REQUIREMENT>
From start to end, print the entire listing below exactly.

TASK INPUT>

★ ★ ★ ★ ★

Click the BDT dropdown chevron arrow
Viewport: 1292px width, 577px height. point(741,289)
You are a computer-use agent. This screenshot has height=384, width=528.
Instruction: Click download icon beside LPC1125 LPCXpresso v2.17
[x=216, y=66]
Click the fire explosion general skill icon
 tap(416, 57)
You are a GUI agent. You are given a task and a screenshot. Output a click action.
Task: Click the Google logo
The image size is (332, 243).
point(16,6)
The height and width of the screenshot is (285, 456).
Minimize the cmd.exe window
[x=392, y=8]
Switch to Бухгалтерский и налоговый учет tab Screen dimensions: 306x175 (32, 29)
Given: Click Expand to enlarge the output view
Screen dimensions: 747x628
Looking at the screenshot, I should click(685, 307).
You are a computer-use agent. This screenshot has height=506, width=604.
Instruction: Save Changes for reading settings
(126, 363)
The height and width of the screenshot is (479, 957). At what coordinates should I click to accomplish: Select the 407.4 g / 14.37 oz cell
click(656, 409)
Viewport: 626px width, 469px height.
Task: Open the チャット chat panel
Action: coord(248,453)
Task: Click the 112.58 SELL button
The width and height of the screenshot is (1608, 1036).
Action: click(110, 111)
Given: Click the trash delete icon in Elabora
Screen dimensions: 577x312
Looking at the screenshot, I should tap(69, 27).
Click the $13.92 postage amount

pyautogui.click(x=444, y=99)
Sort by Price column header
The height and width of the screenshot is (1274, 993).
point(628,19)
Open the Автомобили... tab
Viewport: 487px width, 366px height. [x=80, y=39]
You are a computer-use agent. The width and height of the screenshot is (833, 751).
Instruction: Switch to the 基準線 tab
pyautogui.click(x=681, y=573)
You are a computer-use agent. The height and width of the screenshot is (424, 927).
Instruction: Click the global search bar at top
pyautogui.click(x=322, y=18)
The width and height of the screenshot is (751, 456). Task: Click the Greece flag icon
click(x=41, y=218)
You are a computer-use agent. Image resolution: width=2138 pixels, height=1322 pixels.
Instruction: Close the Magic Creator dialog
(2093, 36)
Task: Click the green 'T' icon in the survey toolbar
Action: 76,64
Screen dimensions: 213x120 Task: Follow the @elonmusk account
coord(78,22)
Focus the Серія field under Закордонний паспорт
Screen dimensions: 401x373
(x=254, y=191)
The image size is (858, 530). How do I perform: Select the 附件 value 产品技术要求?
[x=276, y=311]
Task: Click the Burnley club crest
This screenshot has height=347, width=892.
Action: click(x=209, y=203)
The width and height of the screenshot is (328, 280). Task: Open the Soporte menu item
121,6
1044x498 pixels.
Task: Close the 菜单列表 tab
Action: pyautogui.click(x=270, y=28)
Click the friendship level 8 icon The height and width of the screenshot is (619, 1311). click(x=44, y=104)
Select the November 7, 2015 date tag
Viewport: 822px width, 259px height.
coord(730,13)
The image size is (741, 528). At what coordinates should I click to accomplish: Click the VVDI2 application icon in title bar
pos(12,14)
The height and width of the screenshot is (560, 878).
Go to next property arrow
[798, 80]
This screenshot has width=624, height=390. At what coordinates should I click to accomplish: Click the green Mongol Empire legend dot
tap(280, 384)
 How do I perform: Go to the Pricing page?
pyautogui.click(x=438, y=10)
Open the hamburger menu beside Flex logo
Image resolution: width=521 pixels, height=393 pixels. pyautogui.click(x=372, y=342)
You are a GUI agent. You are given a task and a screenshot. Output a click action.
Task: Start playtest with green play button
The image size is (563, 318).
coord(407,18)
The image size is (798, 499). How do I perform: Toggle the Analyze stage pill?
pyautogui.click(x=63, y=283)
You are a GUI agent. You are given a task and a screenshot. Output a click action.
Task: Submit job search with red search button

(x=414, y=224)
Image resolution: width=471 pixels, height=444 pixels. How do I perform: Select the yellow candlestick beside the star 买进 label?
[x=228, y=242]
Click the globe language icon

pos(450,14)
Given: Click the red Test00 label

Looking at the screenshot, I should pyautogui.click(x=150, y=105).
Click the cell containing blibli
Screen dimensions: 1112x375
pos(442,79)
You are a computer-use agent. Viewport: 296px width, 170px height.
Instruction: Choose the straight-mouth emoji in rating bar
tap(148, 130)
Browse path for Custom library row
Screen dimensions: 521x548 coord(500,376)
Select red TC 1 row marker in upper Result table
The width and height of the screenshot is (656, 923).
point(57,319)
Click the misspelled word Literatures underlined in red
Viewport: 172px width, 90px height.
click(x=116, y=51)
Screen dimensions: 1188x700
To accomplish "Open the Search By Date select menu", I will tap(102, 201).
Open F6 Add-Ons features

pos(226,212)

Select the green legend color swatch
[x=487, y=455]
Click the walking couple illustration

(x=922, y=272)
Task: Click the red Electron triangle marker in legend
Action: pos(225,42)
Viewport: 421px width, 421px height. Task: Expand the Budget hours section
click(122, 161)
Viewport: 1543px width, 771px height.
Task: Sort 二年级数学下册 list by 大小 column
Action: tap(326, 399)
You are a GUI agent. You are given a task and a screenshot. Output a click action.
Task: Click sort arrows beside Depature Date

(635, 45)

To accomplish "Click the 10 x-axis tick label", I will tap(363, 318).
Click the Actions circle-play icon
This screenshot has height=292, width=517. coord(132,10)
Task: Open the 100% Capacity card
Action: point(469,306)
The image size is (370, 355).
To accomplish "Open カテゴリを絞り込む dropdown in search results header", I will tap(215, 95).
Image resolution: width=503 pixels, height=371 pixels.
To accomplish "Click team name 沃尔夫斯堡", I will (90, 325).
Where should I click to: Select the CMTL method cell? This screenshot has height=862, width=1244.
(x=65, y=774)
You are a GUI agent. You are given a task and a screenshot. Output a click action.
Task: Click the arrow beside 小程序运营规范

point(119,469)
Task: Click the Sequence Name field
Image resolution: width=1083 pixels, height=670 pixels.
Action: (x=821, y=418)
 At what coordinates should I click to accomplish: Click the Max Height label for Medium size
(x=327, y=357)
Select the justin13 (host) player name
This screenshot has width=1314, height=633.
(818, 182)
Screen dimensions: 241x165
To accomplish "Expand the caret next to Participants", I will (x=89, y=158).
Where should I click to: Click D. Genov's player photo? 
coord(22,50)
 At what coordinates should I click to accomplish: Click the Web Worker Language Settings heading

★ ★ ★ ★ ★

RESPONSE BELOW>
Click the BDT dropdown chevron arrow
Viewport: 1292px width, 577px height. point(741,289)
You are a computer-use agent. This screenshot has height=384, width=528.
Instruction: Click download icon beside LPC1125 LPCXpresso v2.17
[x=216, y=66]
Click the fire explosion general skill icon
 tap(416, 57)
You are a GUI agent. You are given a task and a screenshot. Output a click action.
Task: Click the Google logo
The image size is (332, 243).
point(16,6)
The height and width of the screenshot is (285, 456).
Minimize the cmd.exe window
[x=392, y=8]
Switch to Бухгалтерский и налоговый учет tab Screen dimensions: 306x175 (32, 29)
Given: Click Expand to enlarge the output view
Screen dimensions: 747x628
Looking at the screenshot, I should click(685, 307).
You are a computer-use agent. This screenshot has height=506, width=604.
Instruction: Save Changes for reading settings
(126, 363)
The height and width of the screenshot is (479, 957). At what coordinates should I click to accomplish: Select the 407.4 g / 14.37 oz cell
click(656, 409)
Viewport: 626px width, 469px height.
Task: Open the チャット chat panel
Action: coord(248,453)
Task: Click the 112.58 SELL button
The width and height of the screenshot is (1608, 1036).
Action: click(110, 111)
Given: Click the trash delete icon in Elabora
Screen dimensions: 577x312
Looking at the screenshot, I should tap(69, 27).
Click the $13.92 postage amount

pyautogui.click(x=444, y=99)
Sort by Price column header
The height and width of the screenshot is (1274, 993).
point(628,19)
Open the Автомобили... tab
Viewport: 487px width, 366px height. [x=80, y=39]
You are a computer-use agent. The width and height of the screenshot is (833, 751).
Instruction: Switch to the 基準線 tab
pyautogui.click(x=681, y=573)
You are a computer-use agent. The height and width of the screenshot is (424, 927).
Instruction: Click the global search bar at top
pyautogui.click(x=322, y=18)
The width and height of the screenshot is (751, 456). Task: Click the Greece flag icon
click(x=41, y=218)
You are a computer-use agent. Image resolution: width=2138 pixels, height=1322 pixels.
Instruction: Close the Magic Creator dialog
(2093, 36)
Task: Click the green 'T' icon in the survey toolbar
Action: 76,64
Screen dimensions: 213x120 Task: Follow the @elonmusk account
coord(78,22)
Focus the Серія field under Закордонний паспорт
Screen dimensions: 401x373
(x=254, y=191)
The image size is (858, 530). How do I perform: Select the 附件 value 产品技术要求?
[x=276, y=311]
Task: Click the Burnley club crest
This screenshot has height=347, width=892.
Action: click(x=209, y=203)
The width and height of the screenshot is (328, 280). Task: Open the Soporte menu item
121,6
1044x498 pixels.
Task: Close the 菜单列表 tab
Action: pyautogui.click(x=270, y=28)
Click the friendship level 8 icon The height and width of the screenshot is (619, 1311). click(x=44, y=104)
Select the November 7, 2015 date tag
Viewport: 822px width, 259px height.
coord(730,13)
The image size is (741, 528). At what coordinates should I click to accomplish: Click the VVDI2 application icon in title bar
pos(12,14)
The height and width of the screenshot is (560, 878).
Go to next property arrow
[798, 80]
This screenshot has width=624, height=390. At what coordinates should I click to accomplish: Click the green Mongol Empire legend dot
tap(280, 384)
 How do I perform: Go to the Pricing page?
pyautogui.click(x=438, y=10)
Open the hamburger menu beside Flex logo
Image resolution: width=521 pixels, height=393 pixels. pyautogui.click(x=372, y=342)
You are a GUI agent. You are given a task and a screenshot. Output a click action.
Task: Start playtest with green play button
The image size is (563, 318).
coord(407,18)
The image size is (798, 499). How do I perform: Toggle the Analyze stage pill?
pyautogui.click(x=63, y=283)
You are a GUI agent. You are given a task and a screenshot. Output a click action.
Task: Submit job search with red search button

(x=414, y=224)
Image resolution: width=471 pixels, height=444 pixels. How do I perform: Select the yellow candlestick beside the star 买进 label?
[x=228, y=242]
Click the globe language icon

pos(450,14)
Given: Click the red Test00 label

Looking at the screenshot, I should pyautogui.click(x=150, y=105).
Click the cell containing blibli
Screen dimensions: 1112x375
pos(442,79)
You are a computer-use agent. Viewport: 296px width, 170px height.
Instruction: Choose the straight-mouth emoji in rating bar
tap(148, 130)
Browse path for Custom library row
Screen dimensions: 521x548 coord(500,376)
Select red TC 1 row marker in upper Result table
The width and height of the screenshot is (656, 923).
point(57,319)
Click the misspelled word Literatures underlined in red
Viewport: 172px width, 90px height.
click(x=116, y=51)
Screen dimensions: 1188x700
To accomplish "Open the Search By Date select menu", I will tap(102, 201).
Open F6 Add-Ons features

pos(226,212)

Select the green legend color swatch
[x=487, y=455]
Click the walking couple illustration

(x=922, y=272)
Task: Click the red Electron triangle marker in legend
Action: pos(225,42)
Viewport: 421px width, 421px height. Task: Expand the Budget hours section
click(122, 161)
Viewport: 1543px width, 771px height.
Task: Sort 二年级数学下册 list by 大小 column
Action: tap(326, 399)
You are a GUI agent. You are given a task and a screenshot. Output a click action.
Task: Click sort arrows beside Depature Date

(635, 45)

To accomplish "Click the 10 x-axis tick label", I will tap(363, 318).
Click the Actions circle-play icon
This screenshot has height=292, width=517. coord(132,10)
Task: Open the 100% Capacity card
Action: point(469,306)
The image size is (370, 355).
To accomplish "Open カテゴリを絞り込む dropdown in search results header", I will tap(215, 95).
Image resolution: width=503 pixels, height=371 pixels.
To accomplish "Click team name 沃尔夫斯堡", I will (90, 325).
Where should I click to: Select the CMTL method cell? This screenshot has height=862, width=1244.
(x=65, y=774)
You are a GUI agent. You are given a task and a screenshot. Output a click action.
Task: Click the arrow beside 小程序运营规范

point(119,469)
Task: Click the Sequence Name field
Image resolution: width=1083 pixels, height=670 pixels.
Action: (x=821, y=418)
 At what coordinates should I click to accomplish: Click the Max Height label for Medium size
(x=327, y=357)
Select the justin13 (host) player name
This screenshot has width=1314, height=633.
(818, 182)
Screen dimensions: 241x165
To accomplish "Expand the caret next to Participants", I will (x=89, y=158).
Where should I click to: Click D. Genov's player photo? 
coord(22,50)
 At what coordinates should I click to accomplish: Click the Web Worker Language Settings heading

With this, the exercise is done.